>> Begin

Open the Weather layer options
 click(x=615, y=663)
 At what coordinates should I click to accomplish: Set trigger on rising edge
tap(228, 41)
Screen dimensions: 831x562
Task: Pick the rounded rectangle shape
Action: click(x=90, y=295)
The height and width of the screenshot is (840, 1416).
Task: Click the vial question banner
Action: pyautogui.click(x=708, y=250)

>> End

### What is asked:
Copy out every line of the material above word for word.

### Answer to the task:
Open the Weather layer options
 click(x=615, y=663)
 At what coordinates should I click to accomplish: Set trigger on rising edge
tap(228, 41)
Screen dimensions: 831x562
Task: Pick the rounded rectangle shape
Action: click(x=90, y=295)
The height and width of the screenshot is (840, 1416).
Task: Click the vial question banner
Action: pyautogui.click(x=708, y=250)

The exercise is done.